■ Work instruction:
Repeat word for word the part of the forum thread on virus scanning that runs from "Bruce Thompson said..." to "kurt wismer said...".

■ Text:
····················
Paul Ducklin said...

As Vesselin Bontchev surmises, the Sophos emulator doesn't have a static cutoff of 500 cycles. Like F-Prot's - and, I suspect, most other code emulators in most other decent threat-detection products - our emulator is controllable at runtime, scan-by-scan.

In fact, one of the reasons Ormandy's paper shows only a small number of older executable packers being handled by hard-wired code in our product (e.g UPX, PECompact) - something he assumes is a reason for criticism - is that we use the emulator to assist with the bulk of our unpacking needs.

That generally takes a _lot_ more than 500 CPU cycles :-)

As Kurt says in the main article, the "halting problem" says we may end up emulating for ever, with no result. So it's no good just leaving an emulator to run "to see what happens".

But, as Vesselin suggests, you can run the emulator in a controlled way, giving it more and more rope only if the results so far seem to justify it.

Very loosely put, the greater your certainty you're on the track of something interesting, the more millions of instructions you give to the emulator.

Bruce Thompson said...

I wouldn't be concerned about collisions with good files, my concern would be creating false negatives. If it's relatively easy to spoof the CRC32, then it's also easy to obfuscate it. A single bit change could result in the signature no longer matching. This, to me, is the inherent weakness of any checksum based detection scheme.

To put it another way, a CRC32 match on a known bad actor is a good indication that you've found that bad actor, or you've found something that for some mysterious reason is masquerading as that bad actor. Finding no matches for anything known tells you precisely nothing about what it is you're looking at.

kurt wismer said...

@Bruce Thompson
"If it's relatively easy to spoof the CRC32, then it's also easy to obfuscate it. A single bit change could result in the signature no longer matching. This, to me, is the inherent weakness of any checksum based detection scheme."
····················
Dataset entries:
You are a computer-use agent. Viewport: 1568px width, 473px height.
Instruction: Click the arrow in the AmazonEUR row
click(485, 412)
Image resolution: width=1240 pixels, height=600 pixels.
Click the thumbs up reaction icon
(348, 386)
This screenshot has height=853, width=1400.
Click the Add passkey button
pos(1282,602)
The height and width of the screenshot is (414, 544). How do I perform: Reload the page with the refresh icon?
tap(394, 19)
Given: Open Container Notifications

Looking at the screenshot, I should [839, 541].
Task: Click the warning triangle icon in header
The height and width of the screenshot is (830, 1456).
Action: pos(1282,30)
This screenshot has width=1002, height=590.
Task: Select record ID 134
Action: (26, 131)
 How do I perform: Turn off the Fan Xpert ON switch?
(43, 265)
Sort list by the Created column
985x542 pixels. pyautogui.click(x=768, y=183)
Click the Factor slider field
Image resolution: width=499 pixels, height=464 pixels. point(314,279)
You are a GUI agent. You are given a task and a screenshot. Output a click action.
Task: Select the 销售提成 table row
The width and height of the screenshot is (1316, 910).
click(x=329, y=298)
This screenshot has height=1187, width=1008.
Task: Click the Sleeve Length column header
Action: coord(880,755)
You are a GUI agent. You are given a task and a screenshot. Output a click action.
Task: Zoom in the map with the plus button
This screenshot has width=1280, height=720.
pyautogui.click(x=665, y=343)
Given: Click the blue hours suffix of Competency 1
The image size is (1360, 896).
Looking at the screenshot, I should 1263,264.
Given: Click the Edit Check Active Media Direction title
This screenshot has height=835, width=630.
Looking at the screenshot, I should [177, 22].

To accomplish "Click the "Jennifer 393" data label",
····················
■ Answer below:
Bruce Thompson said...

I wouldn't be concerned about collisions with good files, my concern would be creating false negatives. If it's relatively easy to spoof the CRC32, then it's also easy to obfuscate it. A single bit change could result in the signature no longer matching. This, to me, is the inherent weakness of any checksum based detection scheme.

To put it another way, a CRC32 match on a known bad actor is a good indication that you've found that bad actor, or you've found something that for some mysterious reason is masquerading as that bad actor. Finding no matches for anything known tells you precisely nothing about what it is you're looking at.

kurt wismer said...